Democrats argue strongly that there is much to be gained from an
attempt to politicize the goals of economic planning and that such
combination is not just unavoidable but also highly desirable. Economic
theory alone has no claims to set goals for society or government and
the goals should reflect the public's preferences and indeed the Town
Plan is in itself a politicized document.
Using the editorial's term it already poisons economic environment
because the political process is used to impose central direction by a
central planning body in order to restrict and redirect free economic
activity of free individuals. Perhaps the editor is not against such
politicizing. It rather seems that it is afraid that the residents,
feeling the weight of the growing government intervention in economic
life, may now use political process to undo the trend. The editor thus
seems to request: Stay away.
The editorial uses appealing slogans like collective vision in order to
muster the public support for the new process. The fashionable term
"collective vision" owes its appeal to the ambiguity, its precise
meaning is not known, and people happily assume that they will get
there without knowing where they will be delivered. It is therefore
essential that residents discuss the precise meaning of the term
collective vision in order to see its consequences.

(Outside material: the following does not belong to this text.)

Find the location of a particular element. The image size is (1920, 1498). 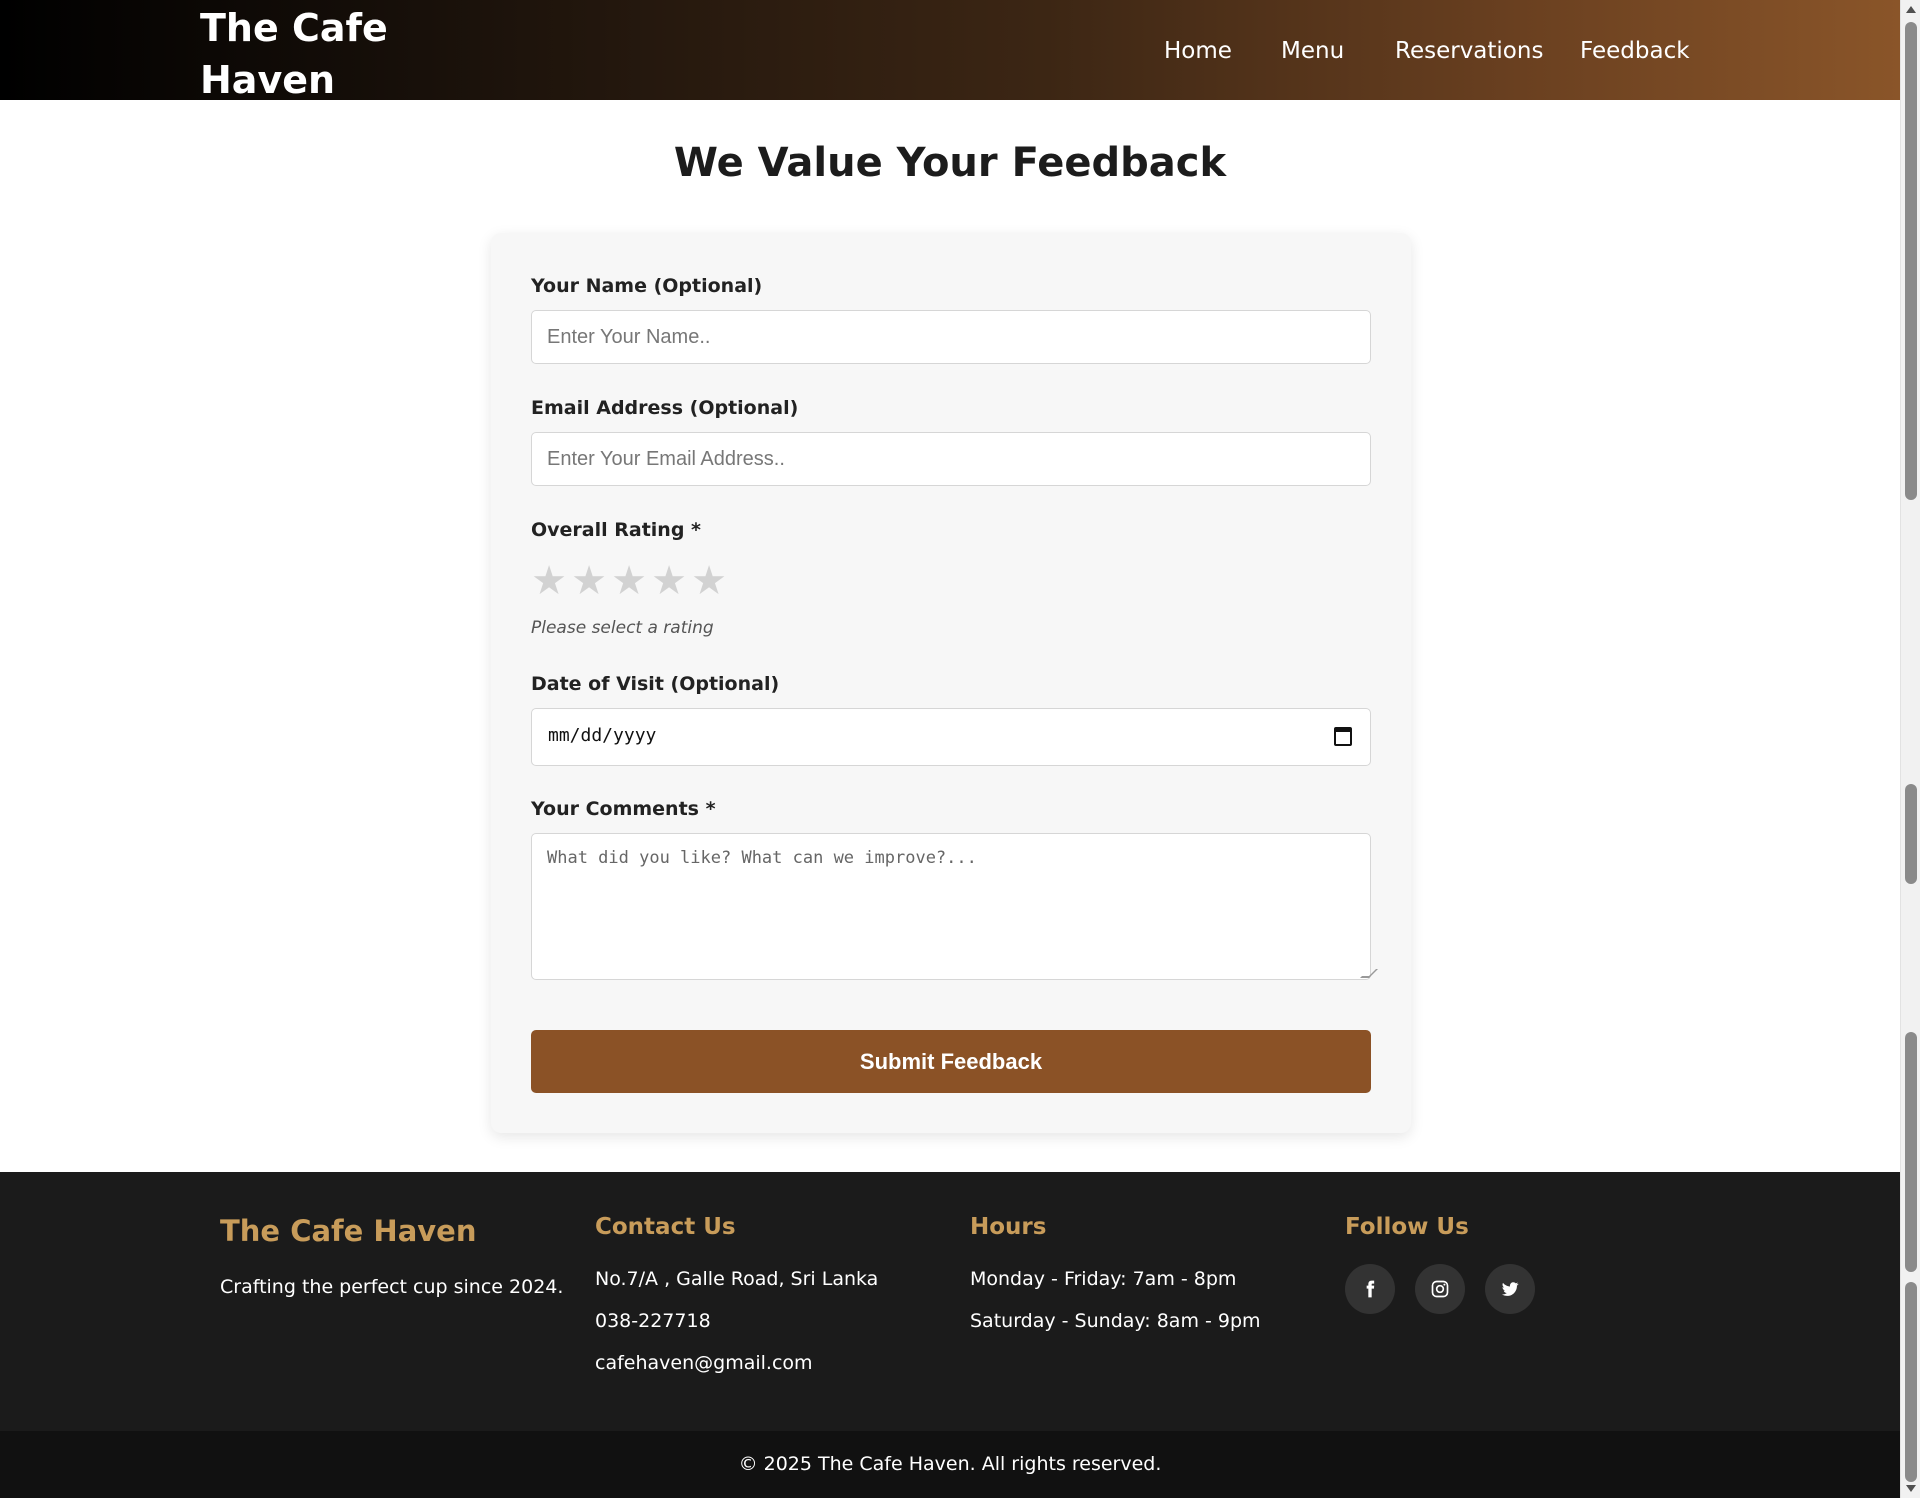

contact-email: cafehaven@gmail.com is located at coordinates (704, 1363).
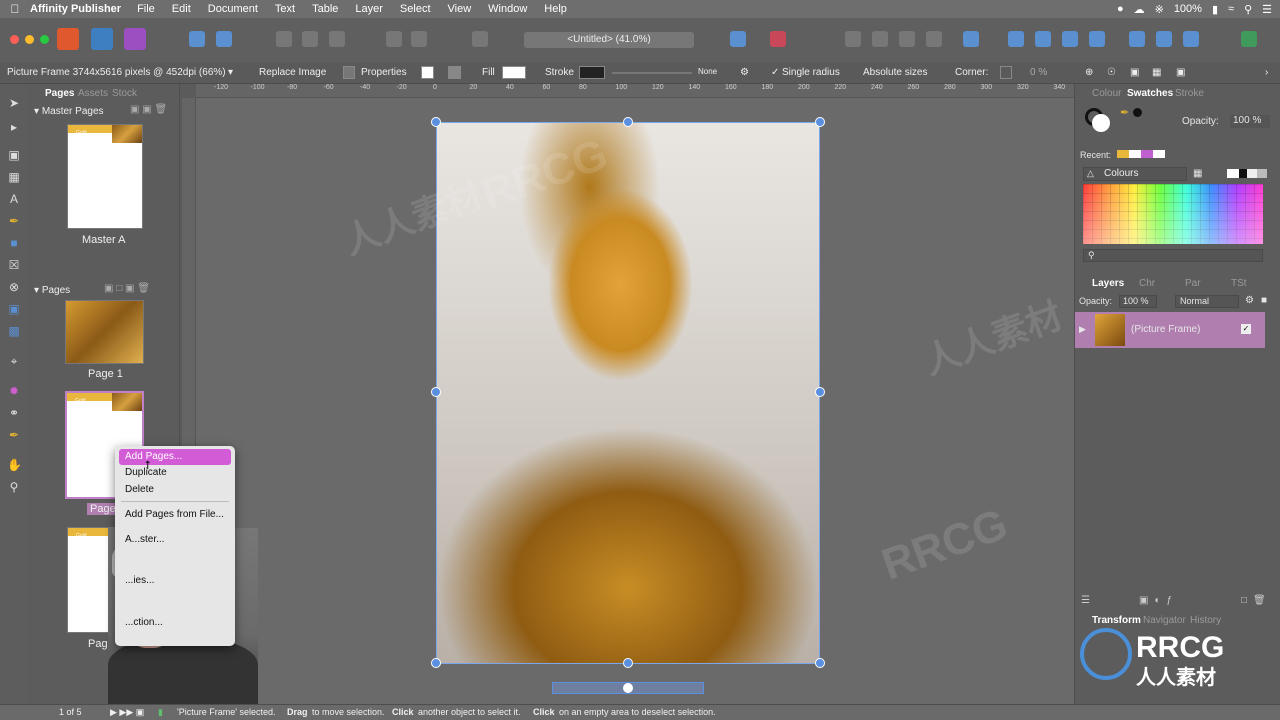 This screenshot has width=1280, height=720. What do you see at coordinates (76, 9) in the screenshot?
I see `app-menu: Affinity Publisher` at bounding box center [76, 9].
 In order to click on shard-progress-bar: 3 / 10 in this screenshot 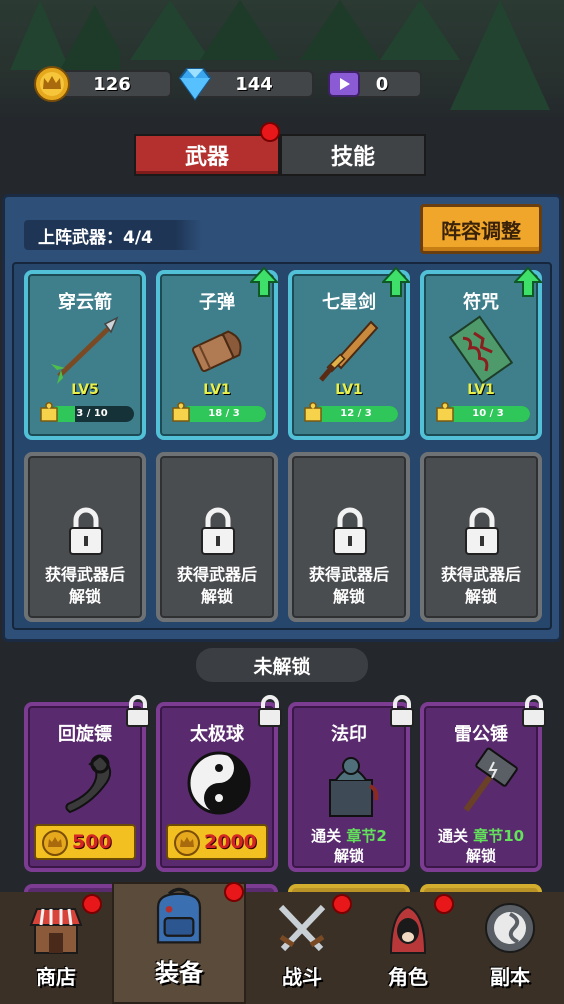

A collective plan means the sort of planning which is necessary to
realize distributive ends. It is not a plan to design the permanent
framework under which economic activities should be freely conducted by
different people in Waitsfield according to their individual plans.
What collective planners demand is a central direction of economic
activity according to a single plan, laying down how the resources of
individuals must be consciously directed to serve a particular ends in
a definite way.
It is nothing new. The similar gradual process of collectivization took
place in Germany a century ago where initially the term socialism was
masked under the appealing name organization or collective planning. We
are perhaps unaware that the same methods were discussed and used by
German socialists, and then by the Soviet socialists, long ago. The
collective way of running economic affairs misused resources in order
to produce a mediocre output. But the authorities continued restricting
the free activities with arbitrary and coercive intervention which
prevented the spoilers from poisoning the process.
The statue requires that the Town Plan be updated every five years and
one can only guess if the town will add new programs and try to
increase taxes. It already has the authority to lower the taxes without
the opinion gathering. The widespread opinion of the residents is well
known. The letters to the editor often explicitly demand lower taxes
and less municipal intrusion into the economic affairs of the town.
The residents may decide on further expansion of the town's activities
or they may not. Yet, the separation of politics from the planning
process is not possible. In fact political discussion is highly
desirable so we can "get there."
Matthew Jarosinski lives in Waitsfield.